Wednesday, March 23, 2005

The NSPCC Needs To Be Stopped. Full Stop

Richard Webster's new book on the Bryn Estyn affair is out. In it he describes "the greatest series of miscarriages of justice in recent British history – how innocent lives have been destroyed, the public deceived and millions of pounds wasted in a witch-hunt against innocent people".

More detail on his excellent site, as well as the title link, to Dea Birkett's demolition of the NSPCC.

As readers may have gathered, I'm not a big fan of social workers. Indeed, when then-Southampton manager Dave Jones was accused, I thought 'Social worker. Liverpudlian' and would have given him ten years on those two counts alone (mea culpa - he actually seems to be a fine chap and conducted himself with tremendous dignity during his ordeal). But the more I read of Mr Webster's work the more convinced I am that grave injustice has been done to hundreds, if not thousands of social workers, who are, after all, God's children.

Webster's book is released as in Rochdale, an apparently innocent man is murdered after being accused of being a paedophile.

Naturally the Independent is blaming 'the right' for the killing.

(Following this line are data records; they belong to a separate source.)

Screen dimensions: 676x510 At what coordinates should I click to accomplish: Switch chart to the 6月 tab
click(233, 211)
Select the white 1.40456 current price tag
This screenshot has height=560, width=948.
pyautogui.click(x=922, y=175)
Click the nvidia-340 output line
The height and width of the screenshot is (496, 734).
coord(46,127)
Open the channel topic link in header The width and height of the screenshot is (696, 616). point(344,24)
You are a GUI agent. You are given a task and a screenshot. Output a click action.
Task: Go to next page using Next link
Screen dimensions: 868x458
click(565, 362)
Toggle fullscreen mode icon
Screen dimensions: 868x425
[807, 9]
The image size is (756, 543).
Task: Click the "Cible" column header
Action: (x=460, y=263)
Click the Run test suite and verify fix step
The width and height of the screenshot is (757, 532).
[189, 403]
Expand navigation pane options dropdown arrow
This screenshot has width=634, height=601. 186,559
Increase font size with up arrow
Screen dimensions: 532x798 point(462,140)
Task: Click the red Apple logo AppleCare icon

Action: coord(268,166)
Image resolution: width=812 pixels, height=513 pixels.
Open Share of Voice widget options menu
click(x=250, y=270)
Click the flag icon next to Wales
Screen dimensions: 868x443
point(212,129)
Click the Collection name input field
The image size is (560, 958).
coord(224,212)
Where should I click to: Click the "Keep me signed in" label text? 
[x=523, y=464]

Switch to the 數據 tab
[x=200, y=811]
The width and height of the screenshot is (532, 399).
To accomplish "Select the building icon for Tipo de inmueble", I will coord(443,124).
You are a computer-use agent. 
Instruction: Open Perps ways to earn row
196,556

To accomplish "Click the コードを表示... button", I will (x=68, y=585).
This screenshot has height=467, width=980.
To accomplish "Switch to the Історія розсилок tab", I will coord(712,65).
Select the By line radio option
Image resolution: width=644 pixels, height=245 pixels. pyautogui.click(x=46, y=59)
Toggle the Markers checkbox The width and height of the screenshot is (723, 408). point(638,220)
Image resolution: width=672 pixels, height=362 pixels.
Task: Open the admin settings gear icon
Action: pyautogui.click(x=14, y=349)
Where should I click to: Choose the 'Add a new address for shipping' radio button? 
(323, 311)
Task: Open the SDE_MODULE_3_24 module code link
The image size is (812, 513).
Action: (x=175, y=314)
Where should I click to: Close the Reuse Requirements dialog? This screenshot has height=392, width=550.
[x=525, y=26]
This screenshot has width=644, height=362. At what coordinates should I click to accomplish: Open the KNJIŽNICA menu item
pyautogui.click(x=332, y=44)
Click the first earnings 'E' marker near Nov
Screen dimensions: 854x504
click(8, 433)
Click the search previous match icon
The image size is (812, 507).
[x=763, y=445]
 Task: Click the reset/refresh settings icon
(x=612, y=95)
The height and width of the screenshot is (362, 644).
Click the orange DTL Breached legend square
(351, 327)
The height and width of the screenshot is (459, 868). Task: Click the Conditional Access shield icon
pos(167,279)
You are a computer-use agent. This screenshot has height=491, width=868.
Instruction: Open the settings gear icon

Rising hostility toward minority groups, clamour for tough sentences against offenders and a sinister desire for retribution are being driven by an increasingly prevalent right-wing agenda.

Yet I don't remember the Indie, who have contributed towards the jailing of dozens of innocent people, and the wrecking of the lives of hundreds more, campaigning against false accusations of paedophilia at children's homes. Indeed, in 1994, a retired police officer was awarded £375,000 against the Independent On Sunday after they implied he was a paedophile. The Observer repeated the allegations.

The Independent was a key player in the Bryn Estyn affair.

In a powerful campaign, carried out over a period of some three months, the Independent now published a series of news stories, features and leaders whose apparent aim was to create a sense of national outrage over what had happened.

Largely because of the campaign conducted by the Independent, a sense of crisis gradually developed, and, on 17 June 1996, an evidently reluctant government was forced to announce the public inquiry which had been demanded.

The BBC is also implicated in false accusations.

You can get the true believer's view, so assiduously fed by the Independent, as sensible sites like this one, or at David Icke's.